→ **What you have to do**
Every record must be written out once more, with nothing added or omitted.

Excerpts from a dataset
______

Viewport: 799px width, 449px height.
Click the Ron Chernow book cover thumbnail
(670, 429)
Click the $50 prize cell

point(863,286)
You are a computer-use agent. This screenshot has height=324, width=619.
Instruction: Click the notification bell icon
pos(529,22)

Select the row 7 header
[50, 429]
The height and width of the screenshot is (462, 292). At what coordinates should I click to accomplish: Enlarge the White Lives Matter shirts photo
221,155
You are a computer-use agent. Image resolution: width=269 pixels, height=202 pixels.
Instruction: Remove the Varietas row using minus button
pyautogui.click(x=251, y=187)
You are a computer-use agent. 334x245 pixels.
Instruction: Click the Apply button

______

→ **Output below**
Viewport: 799px width, 449px height.
Click the Ron Chernow book cover thumbnail
(670, 429)
Click the $50 prize cell

point(863,286)
You are a computer-use agent. This screenshot has height=324, width=619.
Instruction: Click the notification bell icon
pos(529,22)

Select the row 7 header
[50, 429]
The height and width of the screenshot is (462, 292). At what coordinates should I click to accomplish: Enlarge the White Lives Matter shirts photo
221,155
You are a computer-use agent. Image resolution: width=269 pixels, height=202 pixels.
Instruction: Remove the Varietas row using minus button
pyautogui.click(x=251, y=187)
You are a computer-use agent. 334x245 pixels.
Instruction: Click the Apply button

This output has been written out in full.